T1566.001 Phishing Attachment
T1204.002 Malicious File
T1071.001 Application Layer Protocol
A phishing email containing a malicious PowerPoint attachment was delivered to a user on endpoint richardPRD with IP address 172.16.17.45.
SOC114 Malicious Attachment Detected Phishing Alert was triggered after the attachment was identified as malicious. The file hash 44e65a641fb970031c5efed324676b5018803e0a768608d3e186152102615795 was flagged in VirusTotal as a trojan. The attachment was detonated in ANY.RUN but was password protected and did not display runtime behavior during sandbox analysis. However, review of command and control indicators listed on VirusTotal revealed matching outbound network connections from endpoint richardPRD to known malicious infrastructure, confirming compromise.

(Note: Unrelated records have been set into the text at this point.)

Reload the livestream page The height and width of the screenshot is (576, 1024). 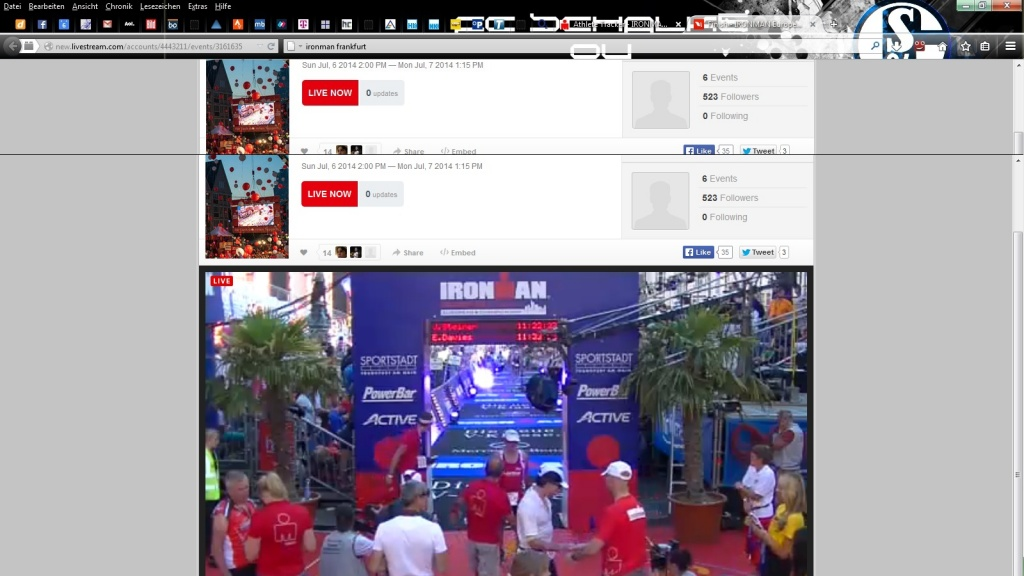click(270, 46)
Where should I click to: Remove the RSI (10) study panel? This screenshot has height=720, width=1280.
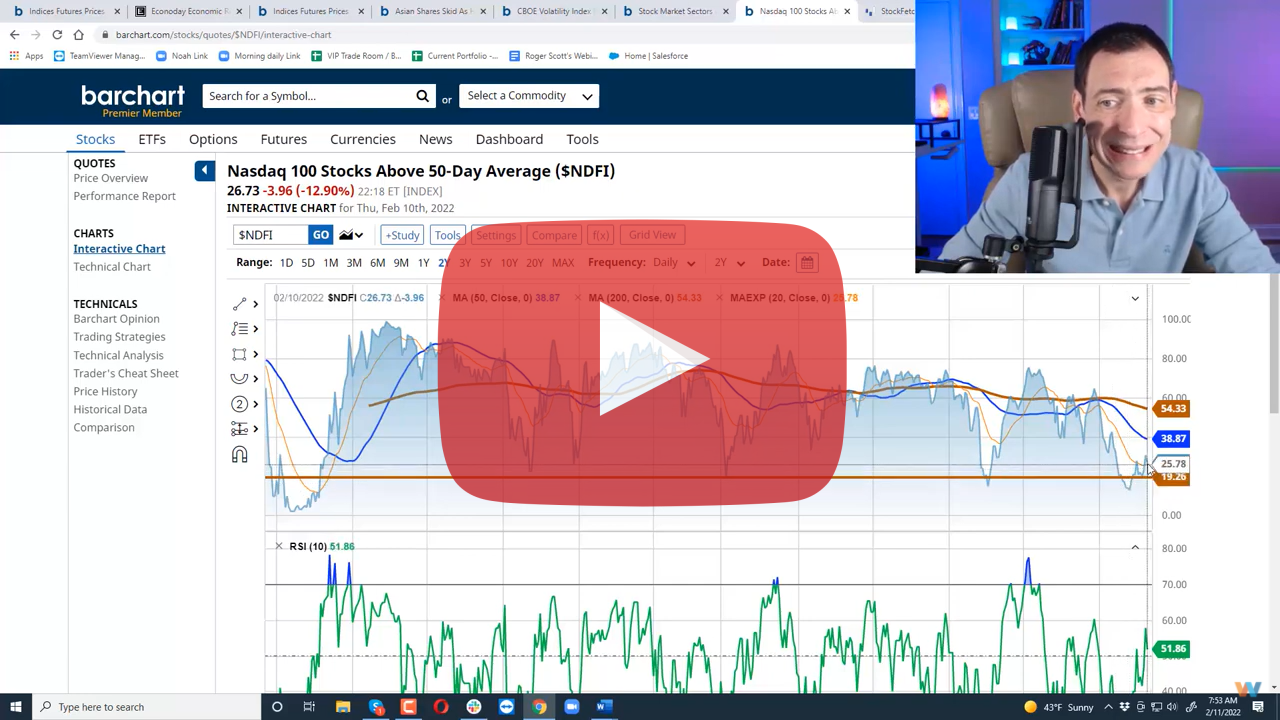click(279, 546)
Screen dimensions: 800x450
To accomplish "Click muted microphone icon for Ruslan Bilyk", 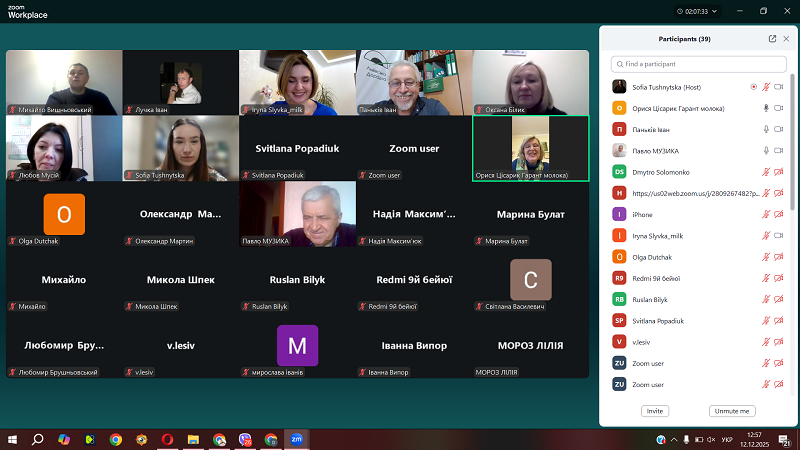I will coord(766,299).
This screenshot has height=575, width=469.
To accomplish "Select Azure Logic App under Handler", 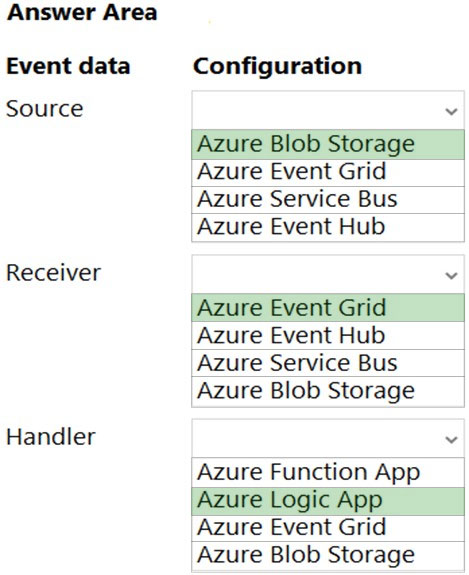I will 328,501.
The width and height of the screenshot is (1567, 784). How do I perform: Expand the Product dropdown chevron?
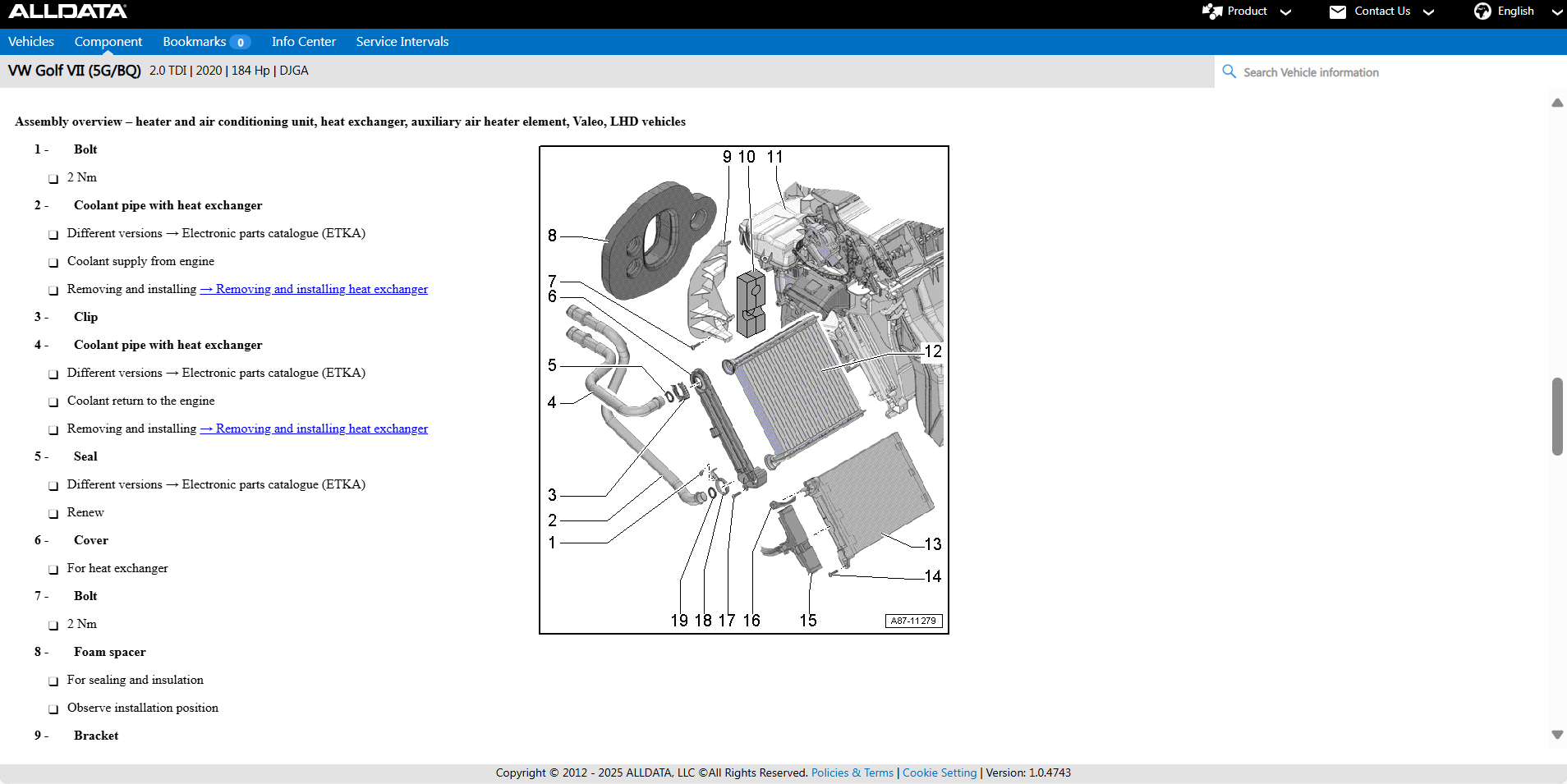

Event Time Jan 31 2021 03:48 PM
Alert Closed Jan 22 2026 02:04 AM
Endpoint richardPRD
IP Address 172.16.17.45
Malicious Attachment PowerPoint file
MD5 44e65a641fb970031c5efed324676b5018803e0a768608d3e186152102615795
Event ID 45
Rule SOC114 Malicious Attachment Detected Phishing Alert
The email contained a malicious attachment that was confirmed as a trojan through threat intelligence analysis. Although sandbox execution did not immediately reveal behavior due to password protection, log analysis confirmed outbound communication to known malicious infrastructure. The endpoint was contained to prevent further impact and the incident was escalated for remediation. The alert was assessed as a True Positive.